Complete, exact copies of all entries are needed.

WORKING DATA START

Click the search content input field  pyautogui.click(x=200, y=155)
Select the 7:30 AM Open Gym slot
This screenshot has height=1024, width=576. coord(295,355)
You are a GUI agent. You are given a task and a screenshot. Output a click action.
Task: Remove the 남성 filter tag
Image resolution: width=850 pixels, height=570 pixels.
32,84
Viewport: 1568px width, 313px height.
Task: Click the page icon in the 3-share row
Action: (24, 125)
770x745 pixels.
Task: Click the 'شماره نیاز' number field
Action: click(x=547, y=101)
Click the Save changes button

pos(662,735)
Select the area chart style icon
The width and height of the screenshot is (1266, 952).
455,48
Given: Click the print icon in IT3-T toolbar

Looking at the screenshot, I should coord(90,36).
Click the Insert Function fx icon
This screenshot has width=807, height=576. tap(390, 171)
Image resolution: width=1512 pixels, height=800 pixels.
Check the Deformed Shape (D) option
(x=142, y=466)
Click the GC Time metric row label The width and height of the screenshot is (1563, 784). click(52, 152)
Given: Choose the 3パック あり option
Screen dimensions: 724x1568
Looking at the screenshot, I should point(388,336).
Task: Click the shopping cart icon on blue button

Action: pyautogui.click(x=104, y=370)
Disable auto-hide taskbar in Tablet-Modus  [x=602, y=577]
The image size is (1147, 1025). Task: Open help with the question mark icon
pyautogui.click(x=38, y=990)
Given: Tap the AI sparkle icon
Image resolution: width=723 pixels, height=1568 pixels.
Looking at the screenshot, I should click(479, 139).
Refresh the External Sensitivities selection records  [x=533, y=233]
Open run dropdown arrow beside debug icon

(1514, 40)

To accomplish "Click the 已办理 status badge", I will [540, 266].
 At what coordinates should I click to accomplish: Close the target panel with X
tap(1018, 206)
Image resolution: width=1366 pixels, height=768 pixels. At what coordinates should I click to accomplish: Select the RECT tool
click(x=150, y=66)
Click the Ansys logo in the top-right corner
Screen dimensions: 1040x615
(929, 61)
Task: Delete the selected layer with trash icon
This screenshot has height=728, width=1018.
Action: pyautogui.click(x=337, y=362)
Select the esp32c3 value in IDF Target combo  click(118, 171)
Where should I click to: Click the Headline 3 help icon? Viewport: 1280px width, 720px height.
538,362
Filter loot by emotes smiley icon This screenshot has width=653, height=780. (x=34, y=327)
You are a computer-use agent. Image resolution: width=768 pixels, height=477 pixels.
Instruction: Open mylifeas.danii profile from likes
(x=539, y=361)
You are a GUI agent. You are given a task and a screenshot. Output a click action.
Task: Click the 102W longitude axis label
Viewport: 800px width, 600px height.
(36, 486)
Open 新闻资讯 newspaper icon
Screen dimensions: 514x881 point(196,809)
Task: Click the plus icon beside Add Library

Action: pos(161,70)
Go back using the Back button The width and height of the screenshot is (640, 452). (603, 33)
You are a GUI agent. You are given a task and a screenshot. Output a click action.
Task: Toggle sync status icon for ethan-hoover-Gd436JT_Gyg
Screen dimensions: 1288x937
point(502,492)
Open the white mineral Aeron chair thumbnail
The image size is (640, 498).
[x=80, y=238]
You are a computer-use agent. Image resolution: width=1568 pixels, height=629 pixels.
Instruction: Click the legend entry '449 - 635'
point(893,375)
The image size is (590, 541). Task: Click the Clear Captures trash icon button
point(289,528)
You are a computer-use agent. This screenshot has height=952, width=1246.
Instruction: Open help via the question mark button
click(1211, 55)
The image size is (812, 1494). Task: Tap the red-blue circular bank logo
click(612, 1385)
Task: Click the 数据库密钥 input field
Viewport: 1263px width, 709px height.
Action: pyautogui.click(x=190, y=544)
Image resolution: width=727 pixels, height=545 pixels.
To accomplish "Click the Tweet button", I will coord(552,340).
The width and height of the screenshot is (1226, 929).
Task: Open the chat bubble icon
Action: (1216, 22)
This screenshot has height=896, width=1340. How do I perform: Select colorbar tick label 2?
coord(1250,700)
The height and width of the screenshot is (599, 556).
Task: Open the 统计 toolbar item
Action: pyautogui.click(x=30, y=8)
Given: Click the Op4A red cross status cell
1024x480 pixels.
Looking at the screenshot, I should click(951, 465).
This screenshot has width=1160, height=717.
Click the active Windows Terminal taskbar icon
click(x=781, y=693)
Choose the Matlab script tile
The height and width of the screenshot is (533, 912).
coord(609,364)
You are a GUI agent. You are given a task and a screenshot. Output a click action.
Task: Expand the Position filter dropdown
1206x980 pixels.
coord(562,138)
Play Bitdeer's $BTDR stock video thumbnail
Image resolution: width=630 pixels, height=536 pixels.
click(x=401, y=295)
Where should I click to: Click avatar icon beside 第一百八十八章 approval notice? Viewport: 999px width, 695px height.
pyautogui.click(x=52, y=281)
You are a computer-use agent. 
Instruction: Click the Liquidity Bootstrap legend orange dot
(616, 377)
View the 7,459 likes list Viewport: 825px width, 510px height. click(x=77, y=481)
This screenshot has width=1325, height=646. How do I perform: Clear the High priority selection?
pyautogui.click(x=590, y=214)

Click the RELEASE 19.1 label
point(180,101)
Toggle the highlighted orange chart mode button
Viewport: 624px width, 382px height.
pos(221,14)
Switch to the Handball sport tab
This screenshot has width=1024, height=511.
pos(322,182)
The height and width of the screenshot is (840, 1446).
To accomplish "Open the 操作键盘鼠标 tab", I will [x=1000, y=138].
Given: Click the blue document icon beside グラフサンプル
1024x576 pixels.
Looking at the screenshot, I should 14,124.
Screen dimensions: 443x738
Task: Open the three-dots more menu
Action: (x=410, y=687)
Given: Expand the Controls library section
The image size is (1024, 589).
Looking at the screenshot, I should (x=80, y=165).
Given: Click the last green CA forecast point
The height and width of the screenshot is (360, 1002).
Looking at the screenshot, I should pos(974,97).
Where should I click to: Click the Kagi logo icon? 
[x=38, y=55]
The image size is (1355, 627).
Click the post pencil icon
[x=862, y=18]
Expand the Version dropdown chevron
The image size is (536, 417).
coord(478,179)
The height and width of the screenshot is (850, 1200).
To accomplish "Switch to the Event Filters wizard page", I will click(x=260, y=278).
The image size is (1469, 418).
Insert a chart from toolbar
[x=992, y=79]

WORKING DATA END

TASK RESPONSE
Click the search content input field  pyautogui.click(x=200, y=155)
Select the 7:30 AM Open Gym slot
This screenshot has height=1024, width=576. coord(295,355)
You are a GUI agent. You are given a task and a screenshot. Output a click action.
Task: Remove the 남성 filter tag
Image resolution: width=850 pixels, height=570 pixels.
32,84
Viewport: 1568px width, 313px height.
Task: Click the page icon in the 3-share row
Action: (24, 125)
770x745 pixels.
Task: Click the 'شماره نیاز' number field
Action: click(x=547, y=101)
Click the Save changes button

pos(662,735)
Select the area chart style icon
The width and height of the screenshot is (1266, 952).
455,48
Given: Click the print icon in IT3-T toolbar

Looking at the screenshot, I should coord(90,36).
Click the Insert Function fx icon
This screenshot has width=807, height=576. tap(390, 171)
Image resolution: width=1512 pixels, height=800 pixels.
Check the Deformed Shape (D) option
(x=142, y=466)
Click the GC Time metric row label The width and height of the screenshot is (1563, 784). click(52, 152)
Given: Choose the 3パック あり option
Screen dimensions: 724x1568
Looking at the screenshot, I should point(388,336).
Task: Click the shopping cart icon on blue button

Action: pyautogui.click(x=104, y=370)
Disable auto-hide taskbar in Tablet-Modus  [x=602, y=577]
The image size is (1147, 1025). Task: Open help with the question mark icon
pyautogui.click(x=38, y=990)
Given: Tap the AI sparkle icon
Image resolution: width=723 pixels, height=1568 pixels.
Looking at the screenshot, I should click(479, 139).
Refresh the External Sensitivities selection records  [x=533, y=233]
Open run dropdown arrow beside debug icon

(1514, 40)

To accomplish "Click the 已办理 status badge", I will [540, 266].
 At what coordinates should I click to accomplish: Close the target panel with X
tap(1018, 206)
Image resolution: width=1366 pixels, height=768 pixels. At what coordinates should I click to accomplish: Select the RECT tool
click(x=150, y=66)
Click the Ansys logo in the top-right corner
Screen dimensions: 1040x615
(929, 61)
Task: Delete the selected layer with trash icon
This screenshot has height=728, width=1018.
Action: pyautogui.click(x=337, y=362)
Select the esp32c3 value in IDF Target combo  click(118, 171)
Where should I click to: Click the Headline 3 help icon? Viewport: 1280px width, 720px height.
538,362
Filter loot by emotes smiley icon This screenshot has width=653, height=780. (x=34, y=327)
You are a computer-use agent. Image resolution: width=768 pixels, height=477 pixels.
Instruction: Open mylifeas.danii profile from likes
(x=539, y=361)
You are a GUI agent. You are given a task and a screenshot. Output a click action.
Task: Click the 102W longitude axis label
Viewport: 800px width, 600px height.
(36, 486)
Open 新闻资讯 newspaper icon
Screen dimensions: 514x881 point(196,809)
Task: Click the plus icon beside Add Library

Action: pos(161,70)
Go back using the Back button The width and height of the screenshot is (640, 452). (603, 33)
You are a GUI agent. You are given a task and a screenshot. Output a click action.
Task: Toggle sync status icon for ethan-hoover-Gd436JT_Gyg
Screen dimensions: 1288x937
point(502,492)
Open the white mineral Aeron chair thumbnail
The image size is (640, 498).
[x=80, y=238]
You are a computer-use agent. Image resolution: width=1568 pixels, height=629 pixels.
Instruction: Click the legend entry '449 - 635'
point(893,375)
The image size is (590, 541). Task: Click the Clear Captures trash icon button
point(289,528)
You are a computer-use agent. This screenshot has height=952, width=1246.
Instruction: Open help via the question mark button
click(1211, 55)
The image size is (812, 1494). Task: Tap the red-blue circular bank logo
click(612, 1385)
Task: Click the 数据库密钥 input field
Viewport: 1263px width, 709px height.
Action: pyautogui.click(x=190, y=544)
Image resolution: width=727 pixels, height=545 pixels.
To accomplish "Click the Tweet button", I will coord(552,340).
The width and height of the screenshot is (1226, 929).
Task: Open the chat bubble icon
Action: (1216, 22)
This screenshot has height=896, width=1340. How do I perform: Select colorbar tick label 2?
coord(1250,700)
The height and width of the screenshot is (599, 556).
Task: Open the 统计 toolbar item
Action: pyautogui.click(x=30, y=8)
Given: Click the Op4A red cross status cell
1024x480 pixels.
Looking at the screenshot, I should click(951, 465).
This screenshot has width=1160, height=717.
Click the active Windows Terminal taskbar icon
click(x=781, y=693)
Choose the Matlab script tile
The height and width of the screenshot is (533, 912).
coord(609,364)
You are a GUI agent. You are given a task and a screenshot. Output a click action.
Task: Expand the Position filter dropdown
1206x980 pixels.
coord(562,138)
Play Bitdeer's $BTDR stock video thumbnail
Image resolution: width=630 pixels, height=536 pixels.
click(x=401, y=295)
Where should I click to: Click avatar icon beside 第一百八十八章 approval notice? Viewport: 999px width, 695px height.
pyautogui.click(x=52, y=281)
You are a computer-use agent. 
Instruction: Click the Liquidity Bootstrap legend orange dot
(616, 377)
View the 7,459 likes list Viewport: 825px width, 510px height. click(x=77, y=481)
This screenshot has width=1325, height=646. How do I perform: Clear the High priority selection?
pyautogui.click(x=590, y=214)

Click the RELEASE 19.1 label
point(180,101)
Toggle the highlighted orange chart mode button
Viewport: 624px width, 382px height.
pos(221,14)
Switch to the Handball sport tab
This screenshot has width=1024, height=511.
pos(322,182)
The height and width of the screenshot is (840, 1446).
To accomplish "Open the 操作键盘鼠标 tab", I will [x=1000, y=138].
Given: Click the blue document icon beside グラフサンプル
1024x576 pixels.
Looking at the screenshot, I should 14,124.
Screen dimensions: 443x738
Task: Open the three-dots more menu
Action: (x=410, y=687)
Given: Expand the Controls library section
The image size is (1024, 589).
Looking at the screenshot, I should (x=80, y=165).
Given: Click the last green CA forecast point
The height and width of the screenshot is (360, 1002).
Looking at the screenshot, I should pos(974,97).
Where should I click to: Click the Kagi logo icon? 
[x=38, y=55]
The image size is (1355, 627).
Click the post pencil icon
[x=862, y=18]
Expand the Version dropdown chevron
The image size is (536, 417).
coord(478,179)
The height and width of the screenshot is (850, 1200).
To accomplish "Switch to the Event Filters wizard page", I will click(x=260, y=278).
The image size is (1469, 418).
Insert a chart from toolbar
[x=992, y=79]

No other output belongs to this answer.